WHAT TO DO →
• A. According to the post on adoption and surrogacy, which comes first in surrogacy, the agreement or the pregnancy?
• B. Pick up the post on adoption and surrogacy after its last sentence and keep writing it.

+++ TEXT PROVIDED +++

What’s the Difference, III

This picks up (not surprisingly) from What’s the Difference, II which is a a couple days back.   That post, of course, will send you back to the original What’s the Difference? To make sense of this one, you’ll need to have read the other two.

This is about the difference between adoption (open adoption, specifically) and surrogacy.  And I’m up to examining my proposed difference 2 from last time.   To refresh your memory, difference 2 has to to with the order in which events occur.   Specifically, in an open adoption the pregnancy occurs first and the potential adoptive parents come along afterwords.  Obviously, the agreement isn’t made until after they parties meet.   So the pregnancy precedes the agreement.   In surrogacy the agreement precedes the pregnancy.

Of course, it isn’t simply a question of order–in one instance things happen first A then B and in the other, first B then A.   The more important point is that in adoption the pregnancy exists before the adoption agreement and hence, isn’t caused by the agreement.   In surrogacy, the pregnancy wouldn’t exist but for the agreement.  

This does seem to be a significant difference.   The eventual child born to a surrogate is born only because of the agreement between the surrogate and the IP (or IPs).   The eventual child born to a woman participating in an open adoption would be born anyway

But though it seems significant, I’m having a hard time explaining to myself exactly why this makes a difference in who we think the parents of a child are.   Again, I consider a hypothetical that might seem unlikely, but is still useful to me.

+++ MATERIAL PROVIDED +++

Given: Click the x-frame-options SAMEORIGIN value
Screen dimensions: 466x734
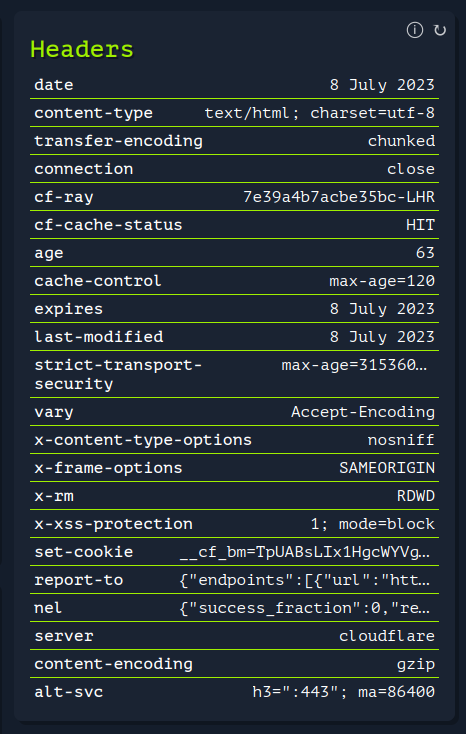Looking at the screenshot, I should tap(387, 468).
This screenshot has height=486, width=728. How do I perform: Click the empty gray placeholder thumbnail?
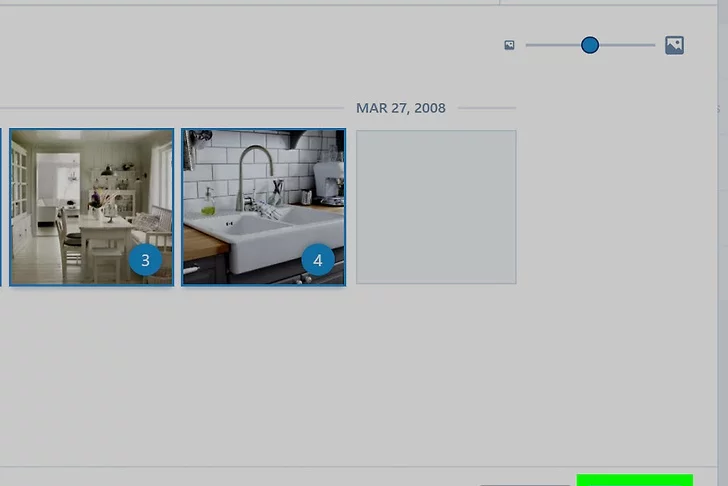pyautogui.click(x=436, y=206)
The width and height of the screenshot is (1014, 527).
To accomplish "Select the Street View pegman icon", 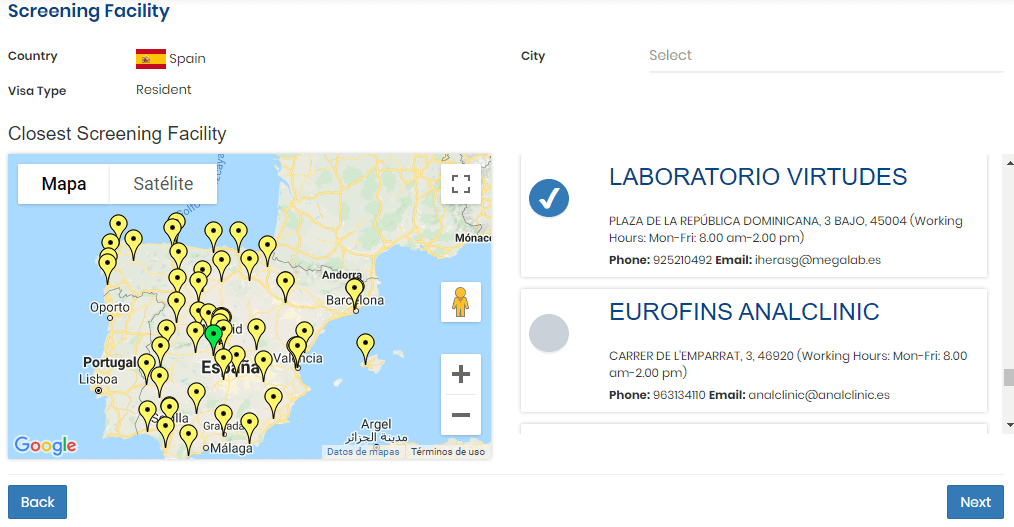I will (x=460, y=302).
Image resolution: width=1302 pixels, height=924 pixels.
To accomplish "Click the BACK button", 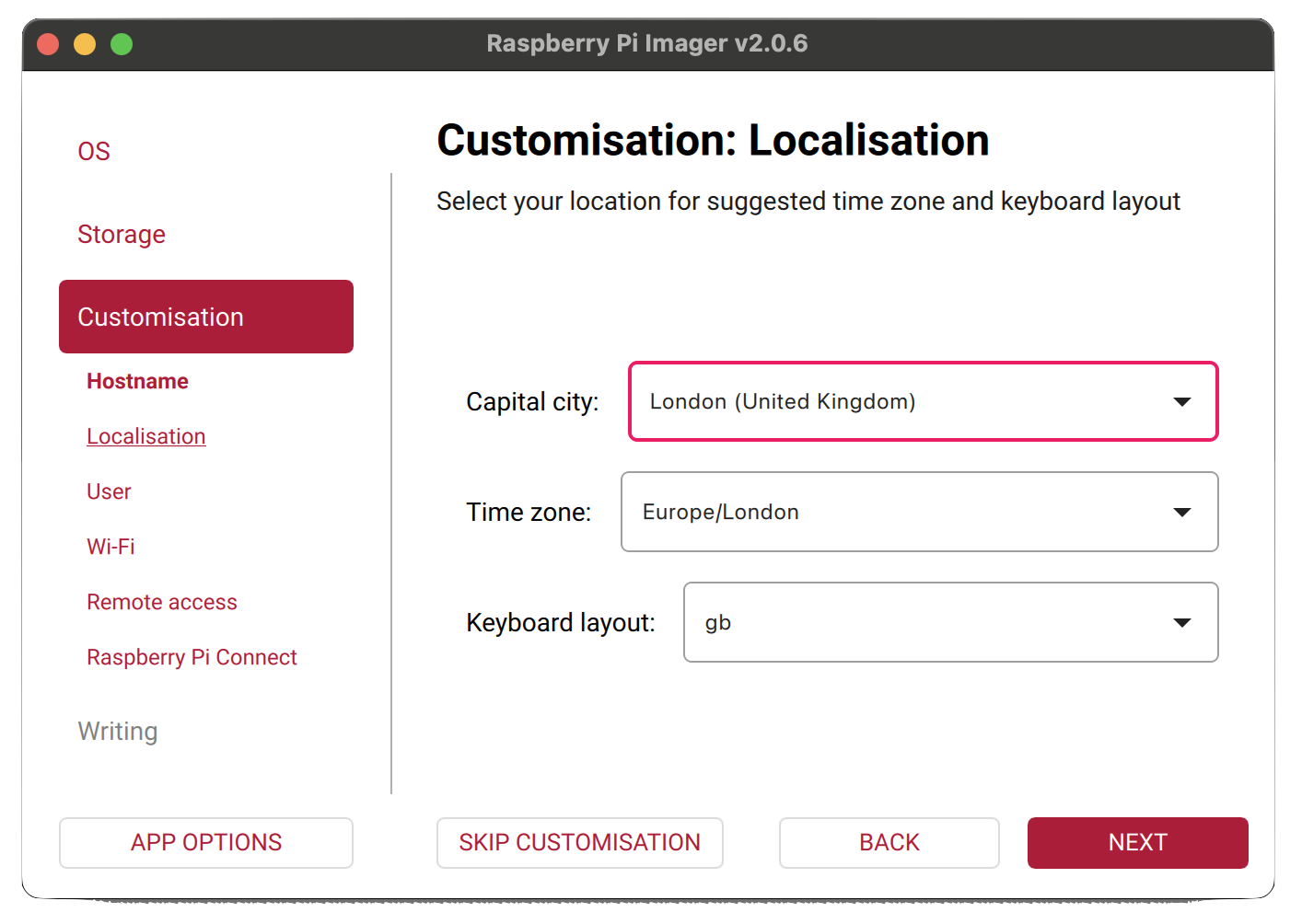I will coord(888,842).
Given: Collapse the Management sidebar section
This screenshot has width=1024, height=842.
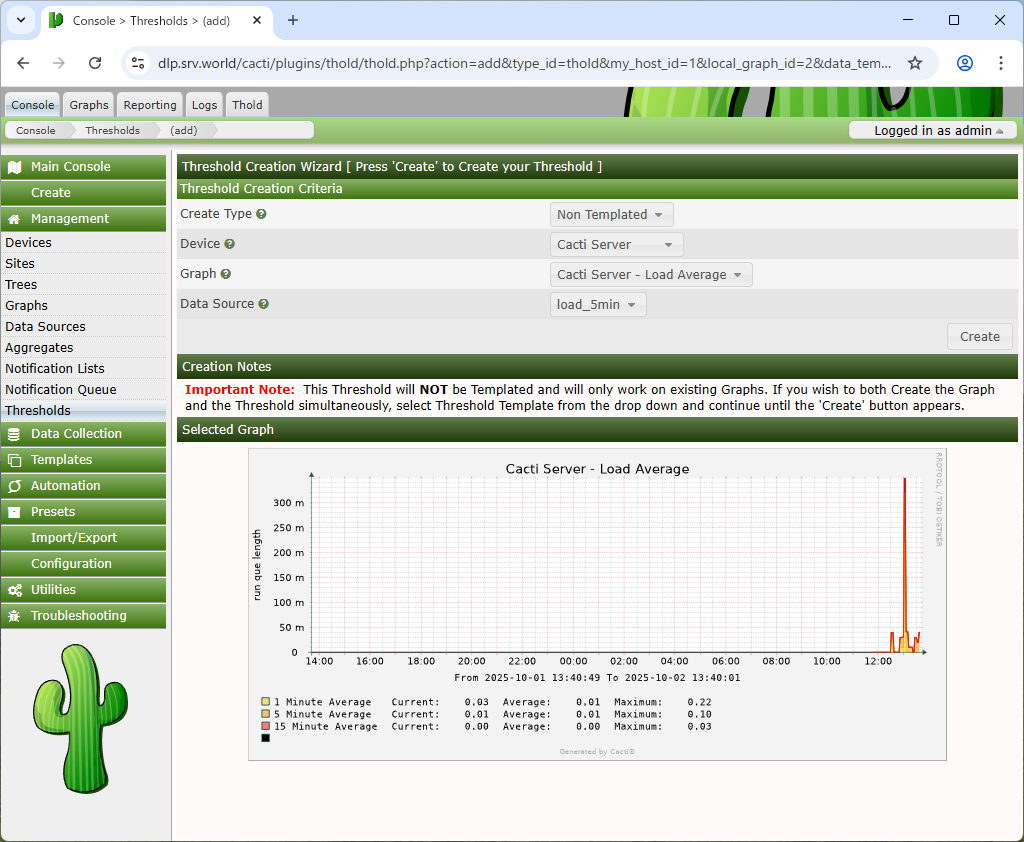Looking at the screenshot, I should (x=83, y=219).
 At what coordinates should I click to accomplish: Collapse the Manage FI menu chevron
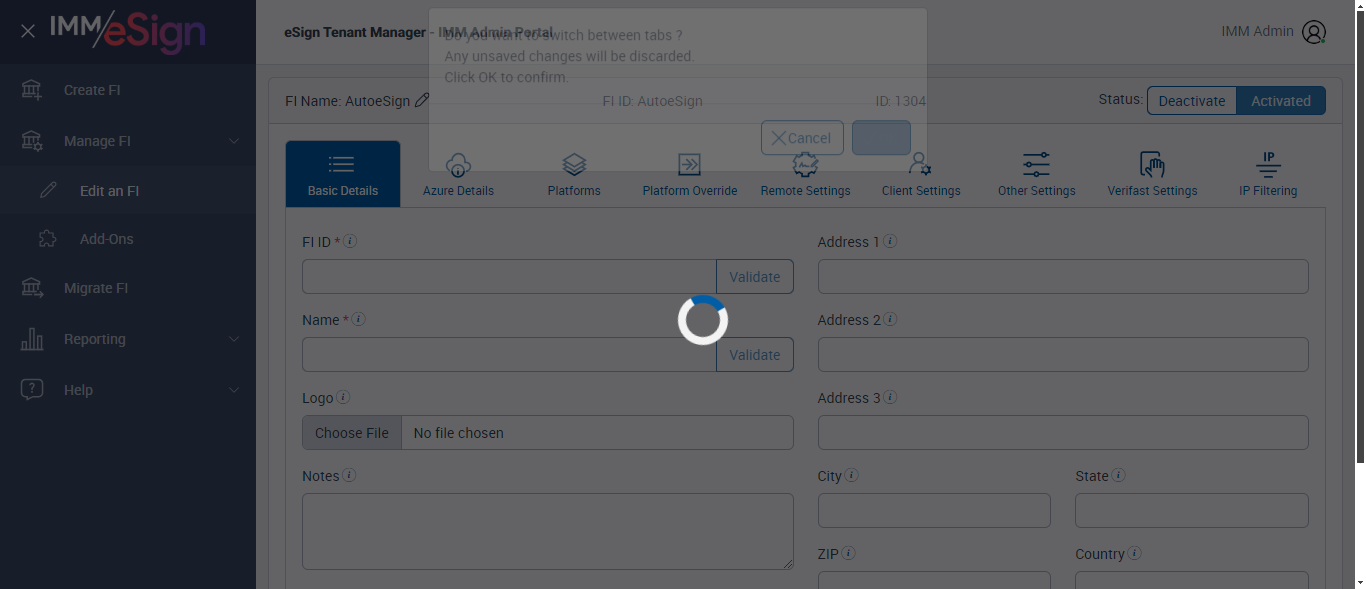234,141
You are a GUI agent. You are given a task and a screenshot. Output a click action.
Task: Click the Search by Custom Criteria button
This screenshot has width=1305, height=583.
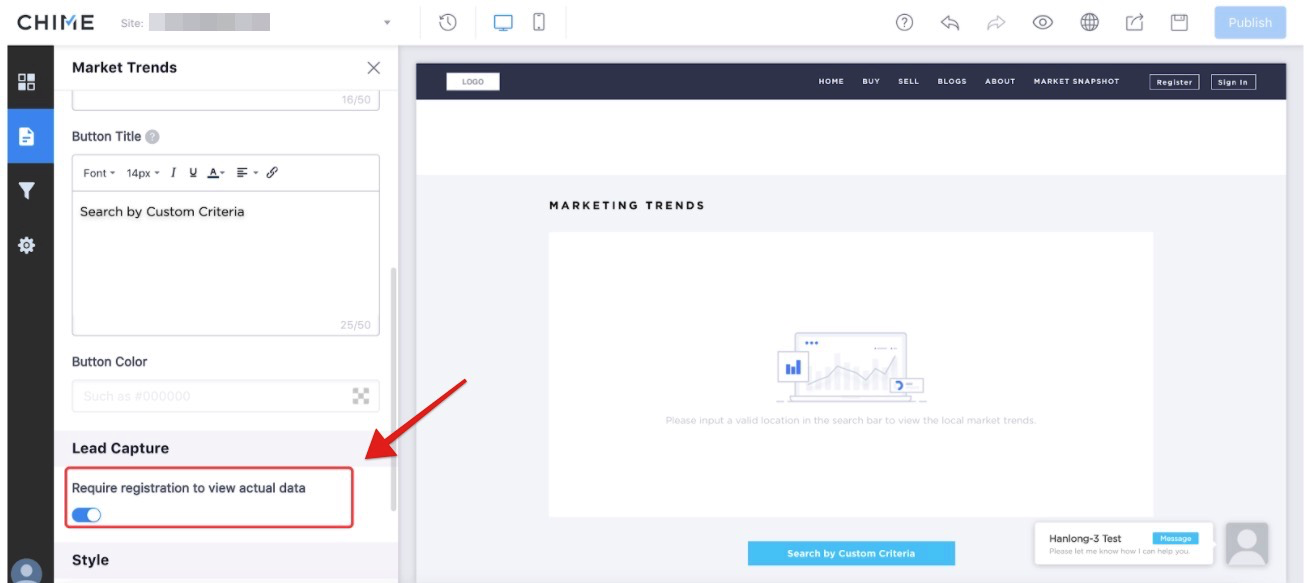pyautogui.click(x=851, y=553)
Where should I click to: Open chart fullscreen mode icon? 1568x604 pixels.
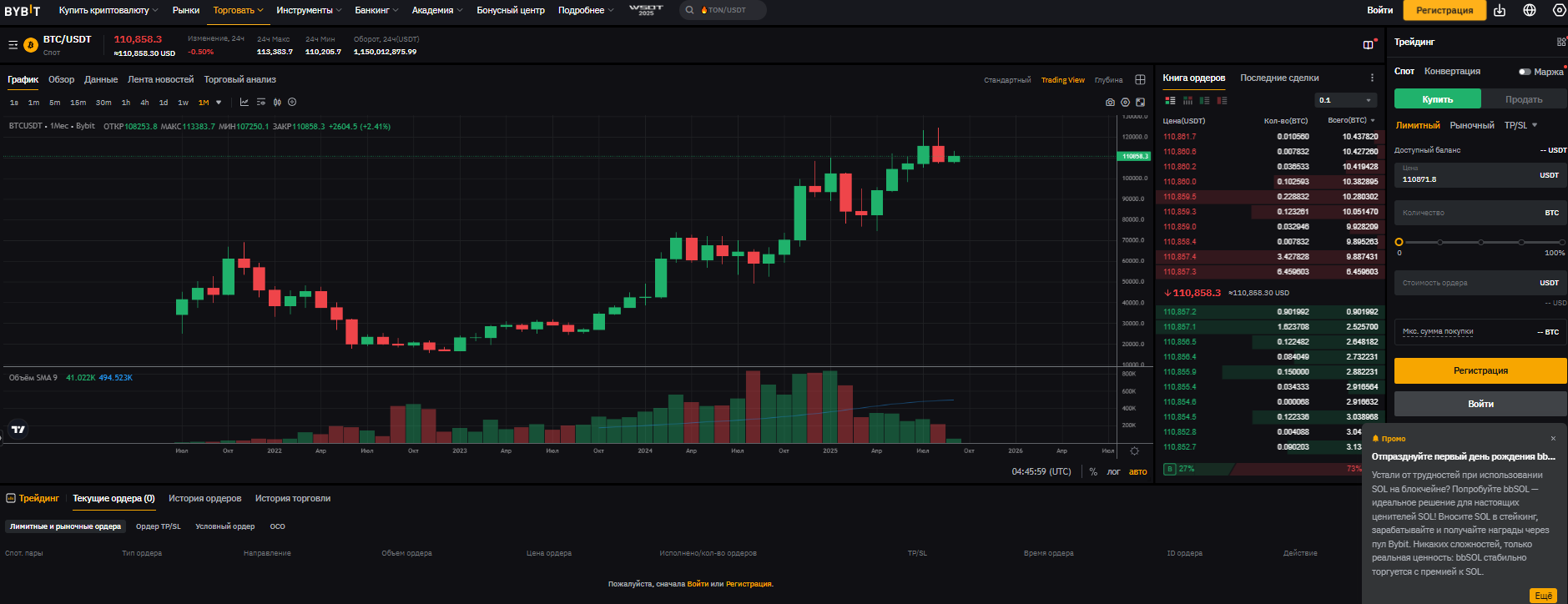pos(1141,103)
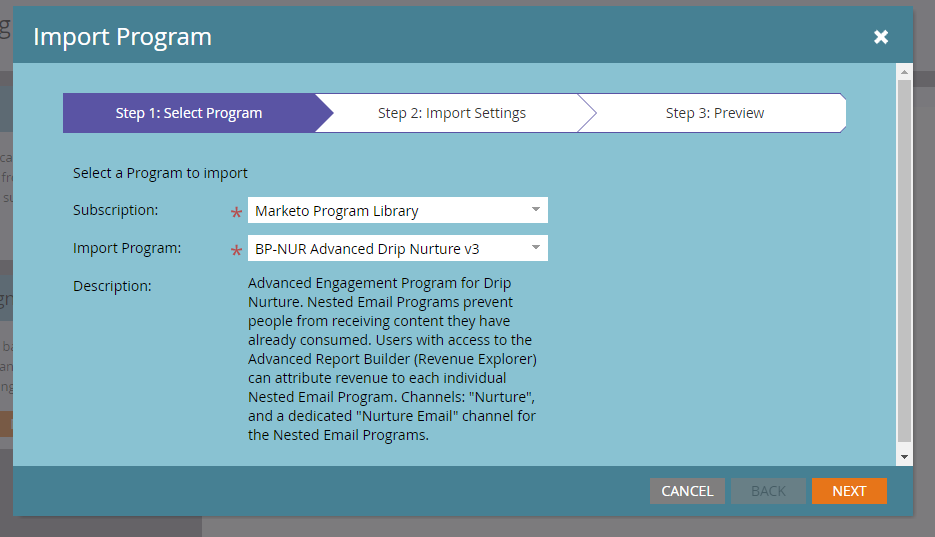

+++

ANSWERS FOR THIS EXERCISE →
• A. In surrogacy, the agreement comes before the pregnancy.

• B.
Suppose I want to raise a child but I cannot become pregnant.   I go and find a young healthy woman and I say “if you go out and get pregnant for me, I’ll raise the child and I’ll give you ten thousand dollars.”   She obliges, by going out and having sex with someone.  Is that a surrogacy or an adoption arrangement?   It has many of the hallmarks of surrogacy, including the critical order noted above.   But, though I speak only for myself, it seems more like adoption.   In particular, if the  pregnant woman, after giving birth, changed her mind and said she wanted to keep the child, I think I would expect most courts to identify her as the mother of the child and let her keep the child.

Of course, the obvious reason to say she’s a mother and distinguish her from a surrogate is the genetic link between the pregnant woman and the child that is born.    In the case of gestational surrogacy there is no such link.  That was  possible difference 1, you may recall, and is the subject of the previous post.  The fact that this is the difference that springs to mind suggests to me that timing isn’t as importance as genetics.  (There is, by the way, a critical side point to make here.   Whether or not she is considered to be the mother, the man she went out and had sex with is surely the father.)

So far, I’m not sure I’ve made much progress in understanding difference number 2.   The next thing to try is to understand why it should matter.   In other words, I want to consider whether there is a good argument that the  fact that the IP(s) caused the child to exist should make them parents.

I must say, this is now seeming more rather than less murky to me, so I will stop for today.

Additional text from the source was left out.